▸ **WHAT TO DO**
From the listing below, keep only the lines that contain the string "sidebar" and copy each of them unchanged.

— start —

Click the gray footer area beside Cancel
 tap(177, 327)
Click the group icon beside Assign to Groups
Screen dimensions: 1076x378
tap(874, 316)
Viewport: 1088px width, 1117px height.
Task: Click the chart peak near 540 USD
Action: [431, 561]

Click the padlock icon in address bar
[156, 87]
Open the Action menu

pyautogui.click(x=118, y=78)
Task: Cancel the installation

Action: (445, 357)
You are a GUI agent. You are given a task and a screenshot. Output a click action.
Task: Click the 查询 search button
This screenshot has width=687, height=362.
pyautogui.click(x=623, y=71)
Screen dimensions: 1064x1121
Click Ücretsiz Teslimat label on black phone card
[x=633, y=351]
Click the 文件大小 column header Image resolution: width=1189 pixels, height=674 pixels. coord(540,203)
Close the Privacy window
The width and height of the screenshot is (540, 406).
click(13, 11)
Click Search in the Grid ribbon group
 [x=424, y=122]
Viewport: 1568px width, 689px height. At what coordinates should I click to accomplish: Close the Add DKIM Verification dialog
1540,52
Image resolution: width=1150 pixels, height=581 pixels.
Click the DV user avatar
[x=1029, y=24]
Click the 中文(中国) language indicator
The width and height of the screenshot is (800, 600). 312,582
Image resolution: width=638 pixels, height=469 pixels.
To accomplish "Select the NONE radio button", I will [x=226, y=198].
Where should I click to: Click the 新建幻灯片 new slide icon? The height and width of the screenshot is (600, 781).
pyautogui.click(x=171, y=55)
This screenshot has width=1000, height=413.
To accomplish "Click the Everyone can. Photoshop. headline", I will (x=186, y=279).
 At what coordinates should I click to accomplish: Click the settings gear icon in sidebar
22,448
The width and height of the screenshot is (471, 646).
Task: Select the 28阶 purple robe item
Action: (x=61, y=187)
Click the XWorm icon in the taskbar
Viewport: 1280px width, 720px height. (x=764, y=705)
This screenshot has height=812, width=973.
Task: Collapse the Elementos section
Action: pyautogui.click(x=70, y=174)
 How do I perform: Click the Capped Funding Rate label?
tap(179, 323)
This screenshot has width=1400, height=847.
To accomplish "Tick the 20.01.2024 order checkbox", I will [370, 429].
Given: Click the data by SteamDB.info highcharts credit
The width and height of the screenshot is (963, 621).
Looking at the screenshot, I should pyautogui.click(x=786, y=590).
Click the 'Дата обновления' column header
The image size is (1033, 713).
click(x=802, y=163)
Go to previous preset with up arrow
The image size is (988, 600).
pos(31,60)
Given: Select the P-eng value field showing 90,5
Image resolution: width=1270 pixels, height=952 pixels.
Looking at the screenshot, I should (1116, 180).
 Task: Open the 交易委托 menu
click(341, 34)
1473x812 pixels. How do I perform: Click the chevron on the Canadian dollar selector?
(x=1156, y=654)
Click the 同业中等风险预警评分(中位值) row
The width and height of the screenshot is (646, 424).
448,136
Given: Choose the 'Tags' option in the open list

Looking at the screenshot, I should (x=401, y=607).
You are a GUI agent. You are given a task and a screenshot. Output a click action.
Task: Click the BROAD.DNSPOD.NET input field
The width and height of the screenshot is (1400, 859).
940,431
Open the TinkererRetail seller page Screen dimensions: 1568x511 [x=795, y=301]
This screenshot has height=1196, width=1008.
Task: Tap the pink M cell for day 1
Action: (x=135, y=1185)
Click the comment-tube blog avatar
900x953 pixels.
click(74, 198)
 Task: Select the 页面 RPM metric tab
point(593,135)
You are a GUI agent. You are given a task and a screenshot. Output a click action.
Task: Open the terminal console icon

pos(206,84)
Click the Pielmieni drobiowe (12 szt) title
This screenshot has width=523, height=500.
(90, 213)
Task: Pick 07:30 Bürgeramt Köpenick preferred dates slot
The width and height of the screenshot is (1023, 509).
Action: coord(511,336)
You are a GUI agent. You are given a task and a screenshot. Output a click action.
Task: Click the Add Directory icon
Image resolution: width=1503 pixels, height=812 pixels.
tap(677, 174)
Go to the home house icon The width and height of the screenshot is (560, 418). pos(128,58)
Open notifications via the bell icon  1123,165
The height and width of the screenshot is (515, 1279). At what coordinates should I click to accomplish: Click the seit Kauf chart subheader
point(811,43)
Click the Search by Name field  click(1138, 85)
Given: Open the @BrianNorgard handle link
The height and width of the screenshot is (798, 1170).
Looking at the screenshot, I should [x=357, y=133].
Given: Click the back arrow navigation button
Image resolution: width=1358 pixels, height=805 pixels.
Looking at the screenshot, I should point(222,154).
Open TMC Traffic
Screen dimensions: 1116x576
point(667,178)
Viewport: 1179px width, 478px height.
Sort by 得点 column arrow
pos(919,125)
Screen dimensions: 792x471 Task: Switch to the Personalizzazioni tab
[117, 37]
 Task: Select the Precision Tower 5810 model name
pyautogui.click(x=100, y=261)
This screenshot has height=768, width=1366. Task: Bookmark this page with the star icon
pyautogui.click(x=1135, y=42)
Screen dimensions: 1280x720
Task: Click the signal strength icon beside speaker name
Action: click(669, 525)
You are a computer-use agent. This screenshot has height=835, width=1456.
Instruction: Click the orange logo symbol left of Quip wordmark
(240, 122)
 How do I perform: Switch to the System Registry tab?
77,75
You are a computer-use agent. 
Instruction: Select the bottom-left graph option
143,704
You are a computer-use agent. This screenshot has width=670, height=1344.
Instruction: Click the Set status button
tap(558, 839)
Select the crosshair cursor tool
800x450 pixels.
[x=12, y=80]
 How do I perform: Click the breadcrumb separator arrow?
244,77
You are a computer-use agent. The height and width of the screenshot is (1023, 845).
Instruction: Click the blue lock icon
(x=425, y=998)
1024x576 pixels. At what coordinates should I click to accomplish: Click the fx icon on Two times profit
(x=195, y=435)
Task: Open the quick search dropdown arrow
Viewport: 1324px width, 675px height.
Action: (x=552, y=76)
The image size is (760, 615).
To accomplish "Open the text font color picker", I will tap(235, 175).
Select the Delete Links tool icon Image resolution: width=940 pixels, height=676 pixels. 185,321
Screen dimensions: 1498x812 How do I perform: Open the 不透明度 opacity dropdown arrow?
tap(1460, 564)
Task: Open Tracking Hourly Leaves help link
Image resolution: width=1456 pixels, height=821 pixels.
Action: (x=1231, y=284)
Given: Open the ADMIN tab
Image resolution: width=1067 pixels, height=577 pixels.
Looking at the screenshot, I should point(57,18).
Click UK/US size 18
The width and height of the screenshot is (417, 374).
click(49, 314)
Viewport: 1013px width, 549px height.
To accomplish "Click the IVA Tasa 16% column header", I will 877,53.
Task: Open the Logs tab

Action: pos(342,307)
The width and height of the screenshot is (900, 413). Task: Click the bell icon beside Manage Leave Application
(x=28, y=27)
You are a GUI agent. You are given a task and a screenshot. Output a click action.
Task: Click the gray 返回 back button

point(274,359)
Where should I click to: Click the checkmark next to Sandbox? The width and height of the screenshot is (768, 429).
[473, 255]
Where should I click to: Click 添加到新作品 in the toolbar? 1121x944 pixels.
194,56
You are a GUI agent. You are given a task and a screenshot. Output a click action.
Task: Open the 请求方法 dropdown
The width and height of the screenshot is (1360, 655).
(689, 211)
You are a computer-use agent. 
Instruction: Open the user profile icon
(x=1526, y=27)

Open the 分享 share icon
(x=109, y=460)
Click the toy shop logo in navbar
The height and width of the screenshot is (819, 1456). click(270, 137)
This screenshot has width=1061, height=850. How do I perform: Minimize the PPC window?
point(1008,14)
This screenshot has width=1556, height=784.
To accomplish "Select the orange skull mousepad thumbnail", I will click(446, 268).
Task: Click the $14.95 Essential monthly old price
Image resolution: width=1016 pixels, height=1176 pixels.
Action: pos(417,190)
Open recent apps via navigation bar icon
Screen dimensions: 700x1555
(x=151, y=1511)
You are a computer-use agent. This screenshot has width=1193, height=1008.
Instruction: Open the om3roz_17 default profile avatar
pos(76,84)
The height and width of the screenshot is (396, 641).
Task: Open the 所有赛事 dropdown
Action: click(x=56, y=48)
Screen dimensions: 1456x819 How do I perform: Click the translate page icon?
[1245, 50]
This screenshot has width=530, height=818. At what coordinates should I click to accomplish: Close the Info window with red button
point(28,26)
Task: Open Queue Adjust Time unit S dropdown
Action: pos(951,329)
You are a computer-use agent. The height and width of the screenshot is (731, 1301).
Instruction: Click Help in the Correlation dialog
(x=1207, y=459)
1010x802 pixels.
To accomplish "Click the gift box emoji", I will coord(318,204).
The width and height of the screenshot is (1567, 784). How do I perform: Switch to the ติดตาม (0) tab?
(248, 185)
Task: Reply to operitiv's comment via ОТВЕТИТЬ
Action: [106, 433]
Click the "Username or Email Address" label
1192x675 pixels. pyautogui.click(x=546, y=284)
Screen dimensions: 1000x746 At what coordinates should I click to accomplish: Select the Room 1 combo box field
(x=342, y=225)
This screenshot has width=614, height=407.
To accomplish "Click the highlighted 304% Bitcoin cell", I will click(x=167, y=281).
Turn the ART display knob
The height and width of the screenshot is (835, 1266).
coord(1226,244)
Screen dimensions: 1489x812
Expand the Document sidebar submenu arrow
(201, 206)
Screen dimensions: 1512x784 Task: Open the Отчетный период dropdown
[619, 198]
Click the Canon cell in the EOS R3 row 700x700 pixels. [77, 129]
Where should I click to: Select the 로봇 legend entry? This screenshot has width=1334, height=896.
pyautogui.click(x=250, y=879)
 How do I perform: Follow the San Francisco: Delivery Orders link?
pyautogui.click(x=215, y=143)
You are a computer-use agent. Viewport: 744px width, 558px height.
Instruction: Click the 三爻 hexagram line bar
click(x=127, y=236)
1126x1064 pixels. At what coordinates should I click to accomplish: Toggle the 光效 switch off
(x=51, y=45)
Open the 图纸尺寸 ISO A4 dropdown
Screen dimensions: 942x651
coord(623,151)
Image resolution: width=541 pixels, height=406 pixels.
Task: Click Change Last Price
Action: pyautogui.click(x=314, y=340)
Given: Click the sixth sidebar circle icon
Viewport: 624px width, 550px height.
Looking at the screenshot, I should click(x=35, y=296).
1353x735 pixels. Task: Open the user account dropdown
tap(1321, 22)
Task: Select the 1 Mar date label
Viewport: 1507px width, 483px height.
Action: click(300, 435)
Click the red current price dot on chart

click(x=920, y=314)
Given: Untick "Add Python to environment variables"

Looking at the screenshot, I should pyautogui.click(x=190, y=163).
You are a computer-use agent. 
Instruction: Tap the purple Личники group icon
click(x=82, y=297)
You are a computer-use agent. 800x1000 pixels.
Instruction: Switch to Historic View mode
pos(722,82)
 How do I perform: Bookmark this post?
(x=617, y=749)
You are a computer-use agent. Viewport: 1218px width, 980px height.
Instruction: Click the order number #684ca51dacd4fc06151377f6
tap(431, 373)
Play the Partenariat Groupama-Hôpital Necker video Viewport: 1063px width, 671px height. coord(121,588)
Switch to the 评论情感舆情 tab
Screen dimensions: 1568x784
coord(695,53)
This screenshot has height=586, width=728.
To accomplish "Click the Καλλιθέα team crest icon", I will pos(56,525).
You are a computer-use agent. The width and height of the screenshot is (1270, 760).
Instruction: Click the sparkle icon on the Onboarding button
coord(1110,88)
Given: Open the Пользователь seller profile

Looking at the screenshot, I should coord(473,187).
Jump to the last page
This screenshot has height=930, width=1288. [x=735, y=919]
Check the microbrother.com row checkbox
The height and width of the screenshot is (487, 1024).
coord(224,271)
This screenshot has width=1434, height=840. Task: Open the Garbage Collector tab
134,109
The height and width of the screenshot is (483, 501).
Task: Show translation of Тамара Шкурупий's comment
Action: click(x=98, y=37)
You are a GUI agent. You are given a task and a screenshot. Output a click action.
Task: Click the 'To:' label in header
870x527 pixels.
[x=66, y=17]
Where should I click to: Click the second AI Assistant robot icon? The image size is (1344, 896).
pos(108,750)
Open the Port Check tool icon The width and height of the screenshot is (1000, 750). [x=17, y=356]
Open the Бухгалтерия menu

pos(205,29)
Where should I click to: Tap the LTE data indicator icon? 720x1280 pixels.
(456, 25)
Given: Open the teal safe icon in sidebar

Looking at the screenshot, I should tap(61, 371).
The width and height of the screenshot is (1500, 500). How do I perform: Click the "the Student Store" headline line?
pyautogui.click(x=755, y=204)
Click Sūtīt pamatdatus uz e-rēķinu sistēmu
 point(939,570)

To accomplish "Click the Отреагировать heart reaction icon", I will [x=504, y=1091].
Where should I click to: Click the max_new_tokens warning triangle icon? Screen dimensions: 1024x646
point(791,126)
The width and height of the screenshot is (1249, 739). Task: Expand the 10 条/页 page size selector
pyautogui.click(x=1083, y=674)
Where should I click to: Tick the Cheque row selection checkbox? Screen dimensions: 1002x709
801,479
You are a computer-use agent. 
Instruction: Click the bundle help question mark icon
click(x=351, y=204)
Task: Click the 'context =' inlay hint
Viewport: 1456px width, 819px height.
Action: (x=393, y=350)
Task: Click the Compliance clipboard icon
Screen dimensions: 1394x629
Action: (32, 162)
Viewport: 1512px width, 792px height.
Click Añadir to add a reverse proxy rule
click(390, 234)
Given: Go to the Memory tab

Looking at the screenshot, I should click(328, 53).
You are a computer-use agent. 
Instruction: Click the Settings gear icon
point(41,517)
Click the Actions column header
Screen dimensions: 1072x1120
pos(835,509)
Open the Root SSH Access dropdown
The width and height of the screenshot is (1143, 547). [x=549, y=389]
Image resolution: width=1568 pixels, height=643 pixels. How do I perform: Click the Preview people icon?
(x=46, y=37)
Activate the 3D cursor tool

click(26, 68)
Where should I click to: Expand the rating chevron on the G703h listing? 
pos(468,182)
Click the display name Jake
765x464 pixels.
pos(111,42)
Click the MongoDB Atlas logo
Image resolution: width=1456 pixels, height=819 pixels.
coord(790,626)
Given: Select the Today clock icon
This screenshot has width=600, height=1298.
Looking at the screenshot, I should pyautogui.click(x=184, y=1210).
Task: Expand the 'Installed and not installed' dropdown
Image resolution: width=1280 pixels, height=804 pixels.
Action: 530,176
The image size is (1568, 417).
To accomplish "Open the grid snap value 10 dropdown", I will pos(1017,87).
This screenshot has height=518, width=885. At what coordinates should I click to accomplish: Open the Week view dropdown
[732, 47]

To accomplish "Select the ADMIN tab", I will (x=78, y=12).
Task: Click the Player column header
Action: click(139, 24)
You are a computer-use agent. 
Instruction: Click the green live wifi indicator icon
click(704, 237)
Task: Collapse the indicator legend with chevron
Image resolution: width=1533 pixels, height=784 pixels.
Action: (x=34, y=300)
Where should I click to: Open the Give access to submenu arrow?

— end —

▸ **OUTPUT**
 At what coordinates should I click to accomplish: Click the settings gear icon in sidebar
Expand the Document sidebar submenu arrow
Given: Click the sixth sidebar circle icon
Given: Open the teal safe icon in sidebar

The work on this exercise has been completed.